Hortus Inclusus | Page 5

John Ruskin
* * * *
ROME, 24th May, 1874 (Whit-Sunday).
I have to-day, to make the day whiter for me, your lovely letter of the
15th,[8] telling me your age. I am so glad it is no more; you are only
thirteen years older than I, and much more able to be my sister than
mamma, and I hope you will have many years of youth yet. I think I
must tell you in return for this letter what Dr. John Brown said, or part

of it at least. He said you had the playfulness of a lamb without its
selfishness. I think that perfect as far as it goes. Of course my Susie's
wise and grave gifts must be told of afterwards. There is no one I know,
or have known, so well able as you are to be in a degree what my
mother was to me. In this chief way (as well as many other ways) (the
puzzlement I have had to force that sentence into grammar!), that I
have had the same certainty of giving you pleasure by a few words and
by any little account of what I am doing. But then you know I have just
got out of the way of doing as I am bid, and unless you can scold me
back into that, you can't give me the sense of support.
Tell me more about yourself first, and how those years came to be
"lost." I am not sure that they were; though I am very far from holding
the empty theory of compensation; but much of the slighter pleasure
you lost then is evidently still open to you, fresh all the more from
having been for a time withdrawn.
The Roman peasants are very gay to-day, with roses in their hair;
legitimately and honorably decorated, and looking lovely. Oh me, if
they had a few Susies to take human care of them what a glorious
people they would be!

Dataset section:
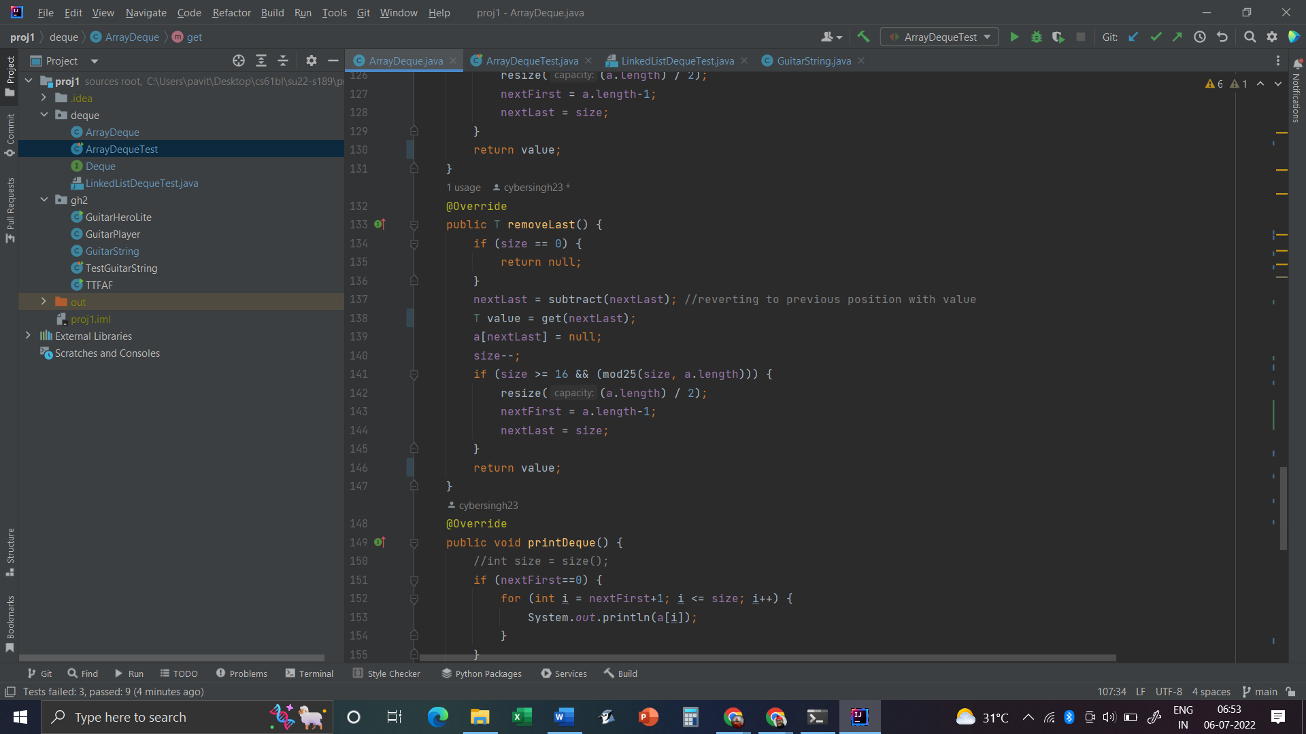
Task: Click the main git branch widget
Action: pyautogui.click(x=1259, y=691)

Short problem:
In the letter from Rome dated 24th May, 1874, what did Dr. John Brown say the recipient had?

Response to the exercise:
The playfulness of a lamb without its selfishness.